[start THE RECORDS]

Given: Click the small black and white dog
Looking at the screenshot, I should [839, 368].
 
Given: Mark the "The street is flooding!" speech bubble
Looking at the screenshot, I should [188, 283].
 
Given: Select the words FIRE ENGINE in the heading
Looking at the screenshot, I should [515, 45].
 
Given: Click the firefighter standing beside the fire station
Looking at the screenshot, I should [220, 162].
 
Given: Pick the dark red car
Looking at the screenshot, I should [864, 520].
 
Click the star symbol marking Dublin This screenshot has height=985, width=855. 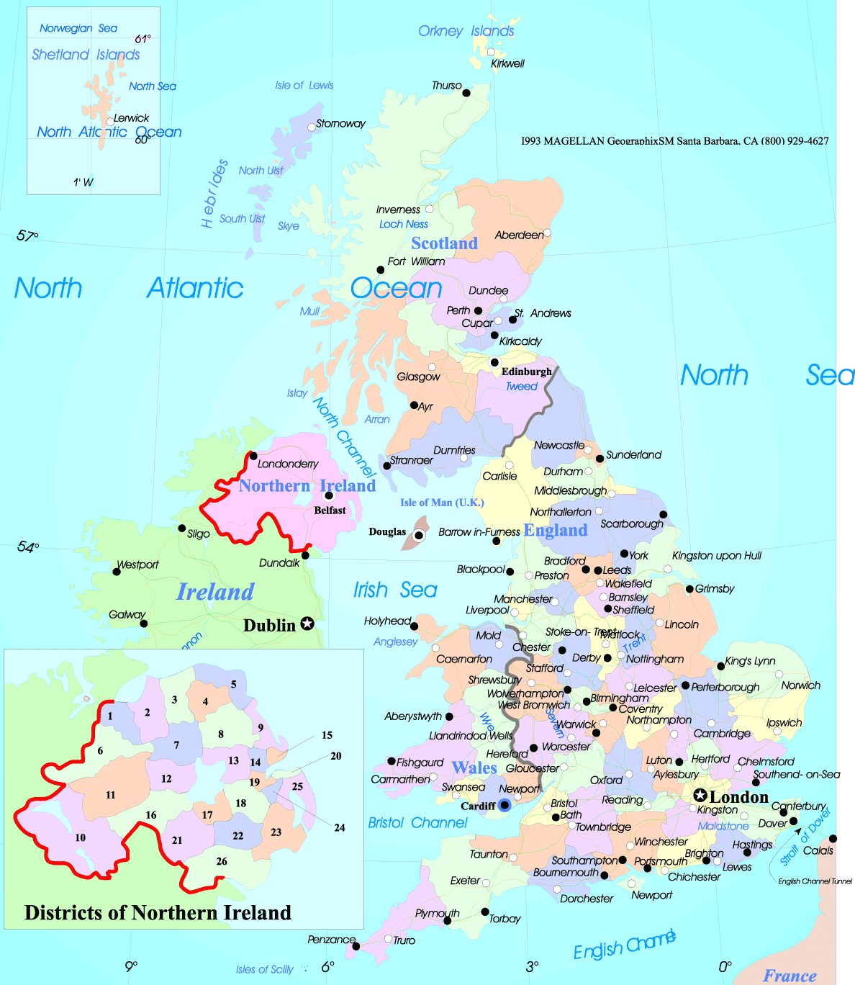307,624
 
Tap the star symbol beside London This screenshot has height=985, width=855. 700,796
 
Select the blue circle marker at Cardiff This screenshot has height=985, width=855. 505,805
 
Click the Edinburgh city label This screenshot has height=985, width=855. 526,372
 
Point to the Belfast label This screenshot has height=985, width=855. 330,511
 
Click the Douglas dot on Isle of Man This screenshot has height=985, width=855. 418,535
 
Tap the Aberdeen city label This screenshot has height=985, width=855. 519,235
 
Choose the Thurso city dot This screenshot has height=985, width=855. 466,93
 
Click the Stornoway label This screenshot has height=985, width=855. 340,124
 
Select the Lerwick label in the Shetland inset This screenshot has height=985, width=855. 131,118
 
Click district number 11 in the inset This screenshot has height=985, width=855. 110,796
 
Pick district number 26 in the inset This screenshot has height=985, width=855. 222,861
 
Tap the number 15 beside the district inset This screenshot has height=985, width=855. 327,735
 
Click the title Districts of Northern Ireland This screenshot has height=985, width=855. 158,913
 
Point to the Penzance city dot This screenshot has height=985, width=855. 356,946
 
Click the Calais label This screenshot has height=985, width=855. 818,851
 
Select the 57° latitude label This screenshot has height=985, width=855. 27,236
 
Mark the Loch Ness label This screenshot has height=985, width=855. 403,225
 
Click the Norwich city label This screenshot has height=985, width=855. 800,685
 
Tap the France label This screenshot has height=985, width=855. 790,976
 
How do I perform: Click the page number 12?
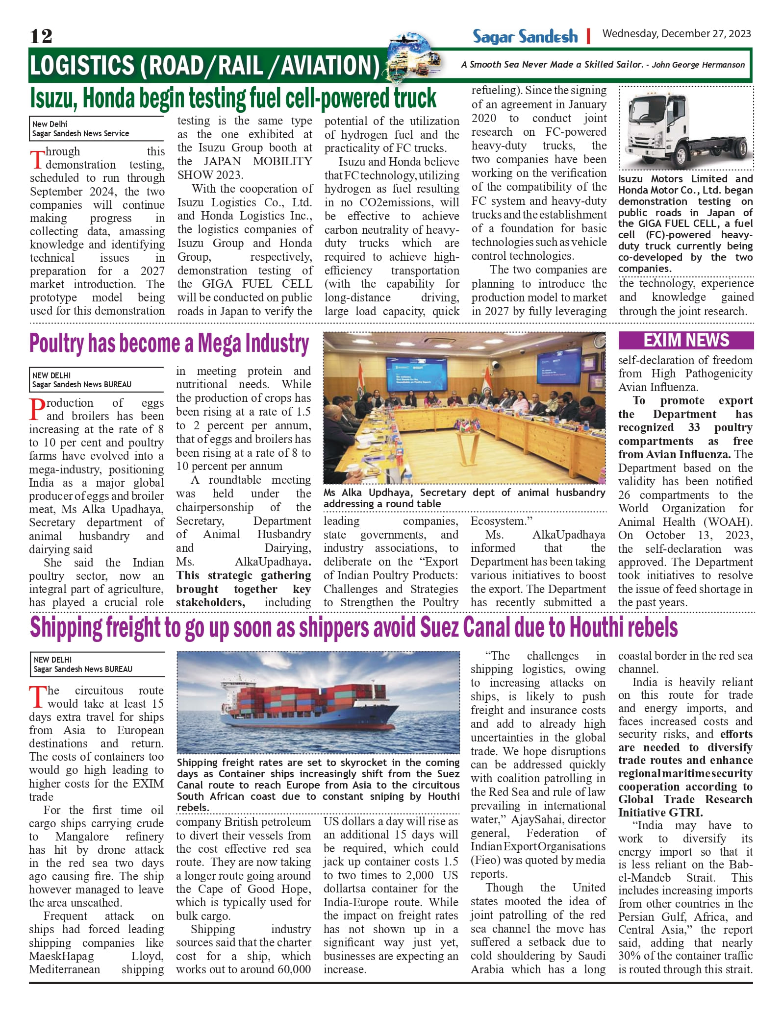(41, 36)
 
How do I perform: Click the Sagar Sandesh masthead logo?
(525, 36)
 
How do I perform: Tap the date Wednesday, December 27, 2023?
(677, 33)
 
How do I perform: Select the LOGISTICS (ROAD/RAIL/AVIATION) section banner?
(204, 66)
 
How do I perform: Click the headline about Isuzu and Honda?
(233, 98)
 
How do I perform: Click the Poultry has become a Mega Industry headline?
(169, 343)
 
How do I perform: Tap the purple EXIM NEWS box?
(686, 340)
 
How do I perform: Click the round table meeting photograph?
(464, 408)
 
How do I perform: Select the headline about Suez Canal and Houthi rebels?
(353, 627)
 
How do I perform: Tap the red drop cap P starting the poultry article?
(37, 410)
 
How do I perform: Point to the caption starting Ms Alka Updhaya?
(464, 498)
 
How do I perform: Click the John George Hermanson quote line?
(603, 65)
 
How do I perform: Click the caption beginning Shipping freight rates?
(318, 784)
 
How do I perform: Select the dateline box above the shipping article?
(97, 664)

[end THE RECORDS]
[start THE RECORDS]

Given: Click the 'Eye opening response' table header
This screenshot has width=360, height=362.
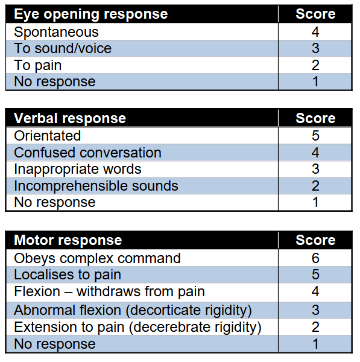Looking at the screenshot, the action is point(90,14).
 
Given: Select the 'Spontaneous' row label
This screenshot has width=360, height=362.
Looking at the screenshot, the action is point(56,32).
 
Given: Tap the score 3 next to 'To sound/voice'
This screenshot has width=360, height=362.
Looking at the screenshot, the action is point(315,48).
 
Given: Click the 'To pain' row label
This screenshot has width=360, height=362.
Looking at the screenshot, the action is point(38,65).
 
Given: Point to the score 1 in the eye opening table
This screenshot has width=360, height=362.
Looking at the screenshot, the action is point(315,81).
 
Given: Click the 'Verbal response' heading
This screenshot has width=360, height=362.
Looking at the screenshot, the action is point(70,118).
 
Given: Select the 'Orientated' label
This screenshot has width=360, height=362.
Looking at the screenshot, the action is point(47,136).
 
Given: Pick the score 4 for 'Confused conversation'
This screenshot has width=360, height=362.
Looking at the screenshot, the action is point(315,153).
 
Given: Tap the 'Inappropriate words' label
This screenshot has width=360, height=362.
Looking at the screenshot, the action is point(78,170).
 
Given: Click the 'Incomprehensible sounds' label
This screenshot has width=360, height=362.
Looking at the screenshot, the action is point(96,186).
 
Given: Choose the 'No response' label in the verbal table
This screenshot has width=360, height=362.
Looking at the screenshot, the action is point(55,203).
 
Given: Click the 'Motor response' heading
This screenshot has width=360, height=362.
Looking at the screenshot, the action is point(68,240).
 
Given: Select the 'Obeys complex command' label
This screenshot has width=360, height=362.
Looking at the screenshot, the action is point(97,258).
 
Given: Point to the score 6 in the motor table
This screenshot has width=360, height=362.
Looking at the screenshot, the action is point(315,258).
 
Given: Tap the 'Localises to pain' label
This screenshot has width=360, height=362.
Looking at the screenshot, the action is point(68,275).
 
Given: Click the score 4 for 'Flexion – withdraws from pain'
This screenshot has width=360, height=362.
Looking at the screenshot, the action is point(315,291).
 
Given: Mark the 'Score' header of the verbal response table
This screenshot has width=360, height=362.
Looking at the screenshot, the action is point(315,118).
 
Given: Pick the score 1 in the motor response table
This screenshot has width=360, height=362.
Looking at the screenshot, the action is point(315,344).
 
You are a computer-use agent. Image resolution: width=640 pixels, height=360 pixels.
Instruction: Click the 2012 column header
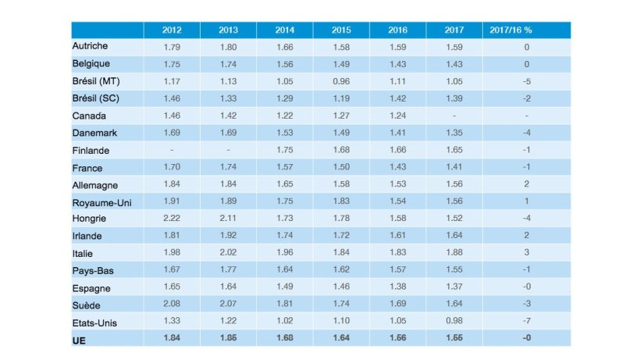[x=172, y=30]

[end THE RECORDS]

▸ WRITTEN EXERCISE
Extract every line of the entries above that contains the word "header", copying each line in full.

▸ ANSWER BELOW
Given: Click the 'Eye opening response' table header
Given: Mark the 'Score' header of the verbal response table
Instruction: Click the 2012 column header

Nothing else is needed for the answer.